An Arsenal great in his own right, Smith is today best known for his work for Sky and FIFA games, his broad Brummie accent providing the soundtrack to a generation’s worth of smashed PlayStation controllers and Ultimate Team sessions. For those weaned on football in the late 1990s and beyond, it’s sometimes easy to forget the amiable co-commentator so often heard on Sunday afternoons enjoyed a glittering club career of his own, navigating the old-fashioned route from non-League football at Alvechurch all the way to title and cup successes with the Gunners under George Graham, collecting 13 England caps along the way.

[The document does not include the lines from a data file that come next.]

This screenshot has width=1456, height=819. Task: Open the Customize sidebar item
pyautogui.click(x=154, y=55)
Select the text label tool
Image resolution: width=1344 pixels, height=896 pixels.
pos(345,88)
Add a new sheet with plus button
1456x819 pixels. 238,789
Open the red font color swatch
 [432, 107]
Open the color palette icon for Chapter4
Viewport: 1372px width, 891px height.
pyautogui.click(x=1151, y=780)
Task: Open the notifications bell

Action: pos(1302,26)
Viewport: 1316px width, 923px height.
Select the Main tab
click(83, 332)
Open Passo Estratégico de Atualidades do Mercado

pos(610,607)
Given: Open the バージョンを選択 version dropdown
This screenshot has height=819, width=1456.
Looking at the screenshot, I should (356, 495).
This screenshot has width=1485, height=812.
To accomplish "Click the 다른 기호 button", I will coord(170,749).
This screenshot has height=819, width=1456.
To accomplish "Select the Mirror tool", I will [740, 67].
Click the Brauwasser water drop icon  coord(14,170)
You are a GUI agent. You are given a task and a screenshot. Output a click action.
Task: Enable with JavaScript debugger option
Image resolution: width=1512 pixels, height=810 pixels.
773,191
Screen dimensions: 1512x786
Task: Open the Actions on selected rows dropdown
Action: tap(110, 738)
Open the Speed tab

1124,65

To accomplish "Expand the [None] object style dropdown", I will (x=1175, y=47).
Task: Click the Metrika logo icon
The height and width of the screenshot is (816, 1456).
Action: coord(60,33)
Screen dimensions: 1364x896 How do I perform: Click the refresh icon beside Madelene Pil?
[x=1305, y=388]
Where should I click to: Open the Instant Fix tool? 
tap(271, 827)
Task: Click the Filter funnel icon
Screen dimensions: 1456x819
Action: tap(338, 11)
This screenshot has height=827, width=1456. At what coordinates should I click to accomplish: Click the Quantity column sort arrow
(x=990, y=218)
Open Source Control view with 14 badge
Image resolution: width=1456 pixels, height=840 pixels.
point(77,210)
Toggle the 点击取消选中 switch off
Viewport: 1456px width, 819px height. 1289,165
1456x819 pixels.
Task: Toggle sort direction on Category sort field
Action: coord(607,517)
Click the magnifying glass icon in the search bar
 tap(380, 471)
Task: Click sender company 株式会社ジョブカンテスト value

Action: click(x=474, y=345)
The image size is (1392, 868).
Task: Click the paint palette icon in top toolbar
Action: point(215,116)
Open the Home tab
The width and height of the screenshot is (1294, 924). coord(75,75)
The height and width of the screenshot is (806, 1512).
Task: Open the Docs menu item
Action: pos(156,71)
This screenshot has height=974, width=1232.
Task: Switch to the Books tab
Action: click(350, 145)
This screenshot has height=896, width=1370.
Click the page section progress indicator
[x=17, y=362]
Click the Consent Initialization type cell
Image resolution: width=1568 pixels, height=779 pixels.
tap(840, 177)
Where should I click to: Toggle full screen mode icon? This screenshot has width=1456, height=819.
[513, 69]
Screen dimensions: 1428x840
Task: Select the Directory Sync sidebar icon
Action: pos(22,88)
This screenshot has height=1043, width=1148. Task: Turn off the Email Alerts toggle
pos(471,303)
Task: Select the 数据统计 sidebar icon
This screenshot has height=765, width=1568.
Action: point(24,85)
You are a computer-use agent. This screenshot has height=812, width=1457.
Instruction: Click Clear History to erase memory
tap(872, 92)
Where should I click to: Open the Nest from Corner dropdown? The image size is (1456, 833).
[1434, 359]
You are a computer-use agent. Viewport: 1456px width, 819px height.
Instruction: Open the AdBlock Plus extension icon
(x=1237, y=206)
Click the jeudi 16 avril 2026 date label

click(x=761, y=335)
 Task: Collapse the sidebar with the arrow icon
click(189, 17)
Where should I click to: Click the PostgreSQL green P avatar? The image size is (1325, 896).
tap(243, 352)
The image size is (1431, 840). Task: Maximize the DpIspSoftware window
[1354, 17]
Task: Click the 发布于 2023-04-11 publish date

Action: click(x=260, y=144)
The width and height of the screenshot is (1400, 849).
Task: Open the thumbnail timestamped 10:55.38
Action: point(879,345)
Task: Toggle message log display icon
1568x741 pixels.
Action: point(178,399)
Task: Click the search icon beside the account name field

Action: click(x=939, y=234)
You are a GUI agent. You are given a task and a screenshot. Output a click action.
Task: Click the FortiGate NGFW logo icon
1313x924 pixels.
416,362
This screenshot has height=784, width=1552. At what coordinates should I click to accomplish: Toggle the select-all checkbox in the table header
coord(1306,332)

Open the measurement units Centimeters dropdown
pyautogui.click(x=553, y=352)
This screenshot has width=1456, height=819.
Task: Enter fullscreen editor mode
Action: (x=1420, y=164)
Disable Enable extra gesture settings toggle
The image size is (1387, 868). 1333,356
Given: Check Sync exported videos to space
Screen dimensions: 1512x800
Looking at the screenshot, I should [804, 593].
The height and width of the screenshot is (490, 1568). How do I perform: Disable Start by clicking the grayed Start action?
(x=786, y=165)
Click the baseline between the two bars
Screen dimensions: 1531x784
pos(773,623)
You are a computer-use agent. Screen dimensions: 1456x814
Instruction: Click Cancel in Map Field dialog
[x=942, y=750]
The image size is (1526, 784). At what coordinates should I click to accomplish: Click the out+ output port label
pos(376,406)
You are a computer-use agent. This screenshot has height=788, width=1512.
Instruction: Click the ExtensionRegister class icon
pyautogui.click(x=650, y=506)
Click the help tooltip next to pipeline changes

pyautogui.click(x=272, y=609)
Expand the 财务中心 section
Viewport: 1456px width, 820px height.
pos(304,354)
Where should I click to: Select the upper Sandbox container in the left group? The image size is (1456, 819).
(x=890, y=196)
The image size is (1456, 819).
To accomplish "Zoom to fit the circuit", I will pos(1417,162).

But Heads Up starts at the end, with an exhausted Smith failed at 32 by a broken body and suffering from the familiar anxieties of a footballer forced to give up the only thing he truly knows. Those worries and self-doubts are, it turns out, a running theme throughout the book, Smith struggling with goal droughts and a nagging sense of inferiority, first alongside Gary Lineker at Leicester and then, much later, an ebullient Ian Wright at Arsenal. Indeed, such is his tendency for self-doubt that it comes as a surprise – not least to Smith himself – that he was able to turn down an interested Alex Ferguson with such defiant swagger, insisting instead on a move to Highbury.
The unassuming No 9 was the kind of player who often lurked in the background as a future pub quiz question. You’re reminded it was Smith who provided the assist for Michael Thomas to stab past Bruce Grobbelaar at Anfield in 1989, and it was Smith who came on for Lineker for that infamous final substitution in 1992. You get the impression that’s exactly how he liked it, and his unease in the spotlight marks him as a surprising candidate for a successful media role, something he himself acknowledges. His stuttering England career comes under the most unflinching levels of self-scrutiny, his obvious pride laced with candid concessions of regret. But while he may sometimes be too humble for a man of his lofty achievements, there is no hint of bitterness at what might have been, just refreshing honesty and a suitably self-deprecating sense of humour.
Smith is also proud to disclose that he had no need to employ a ghost writer while writing his book, and with good reason. As articulate and intelligent a writer as he is a broadcaster, Heads Up – long-listed for the 2018 William Hill Sports Book of the Year Award – is a thoughtful, self-effacing read that deserves a wider audience beyond Leicester and Islington.